- **WHAT THE TASK ASKS**:
Without including any picture, repeat the records below exactly.
[Start of Attachment]
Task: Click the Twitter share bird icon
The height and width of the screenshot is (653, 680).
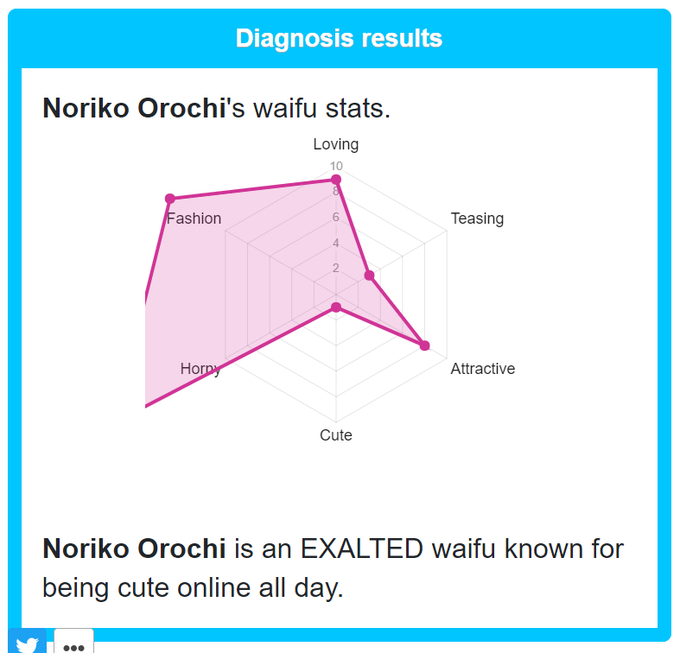Action: 27,642
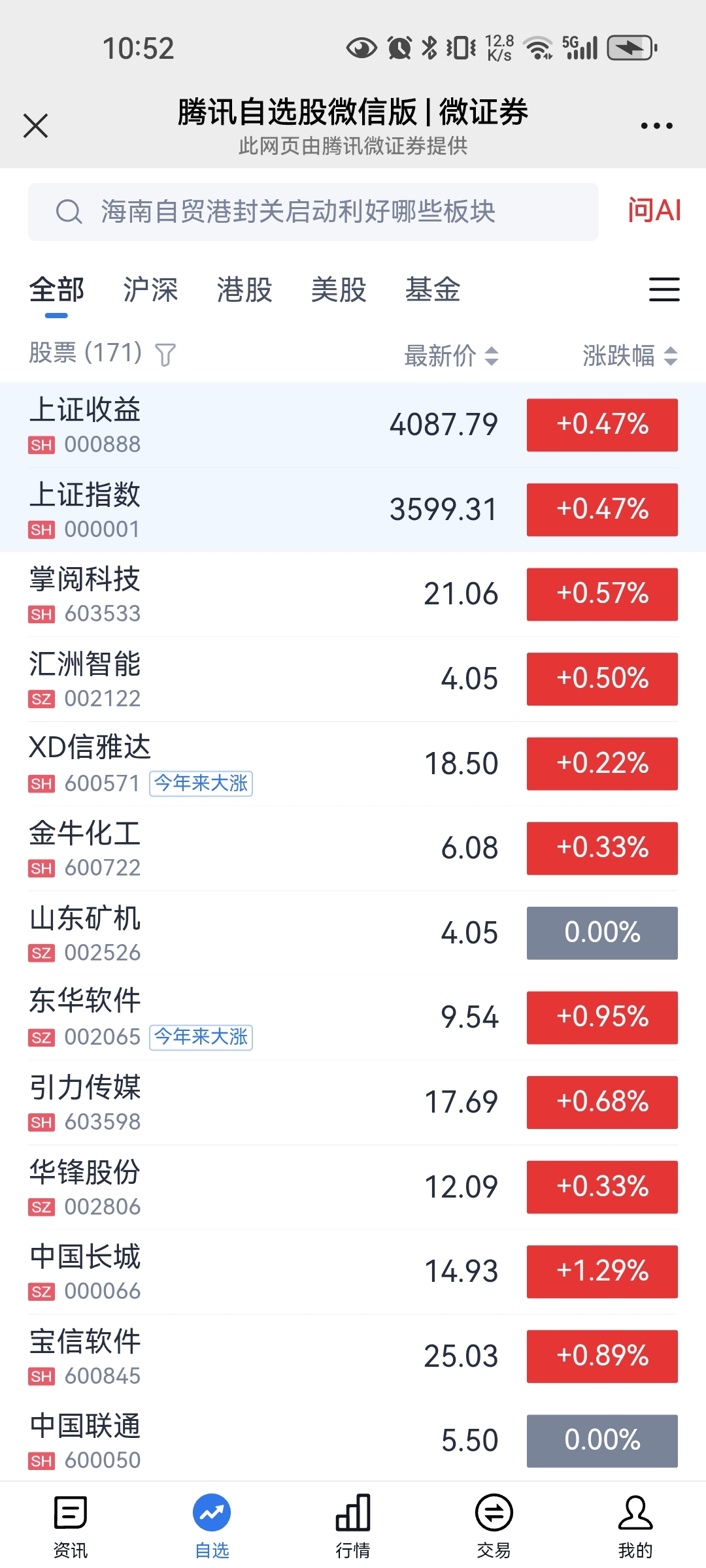706x1568 pixels.
Task: Select the 美股 tab
Action: click(x=339, y=289)

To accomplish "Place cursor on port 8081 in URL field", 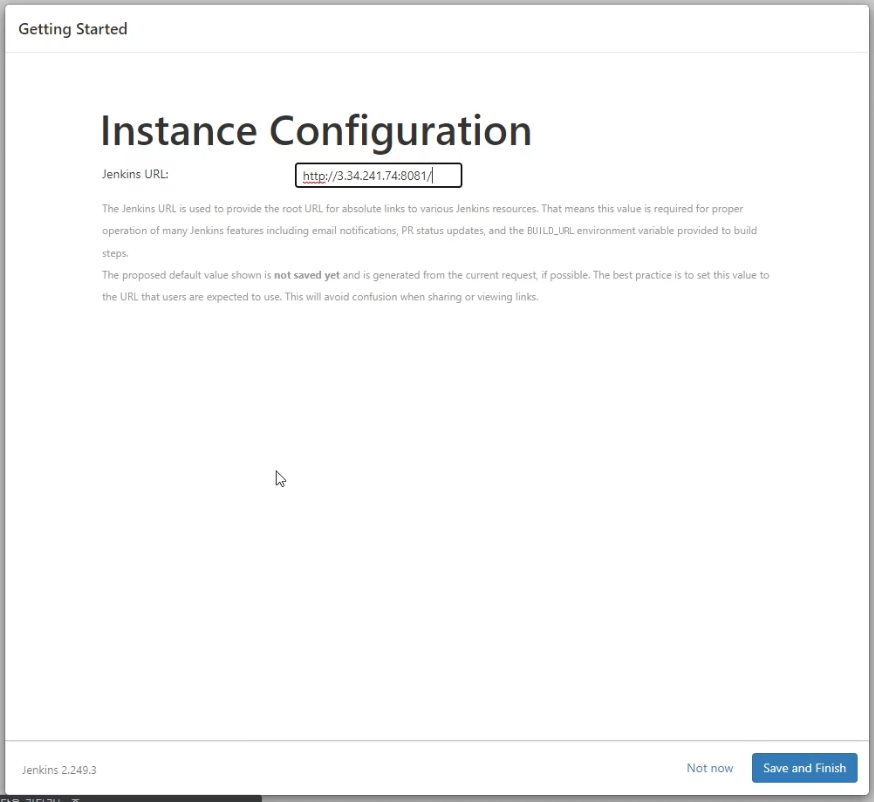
[End of Attachment]
- **EXPECTED OUTPUT**:
Task: Click the Twitter share bird icon
The height and width of the screenshot is (653, 680).
Action: 27,642
706x1568 pixels.
Task: Select the 美股 tab
Action: click(x=339, y=289)

To accomplish "Place cursor on port 8081 in URL field", 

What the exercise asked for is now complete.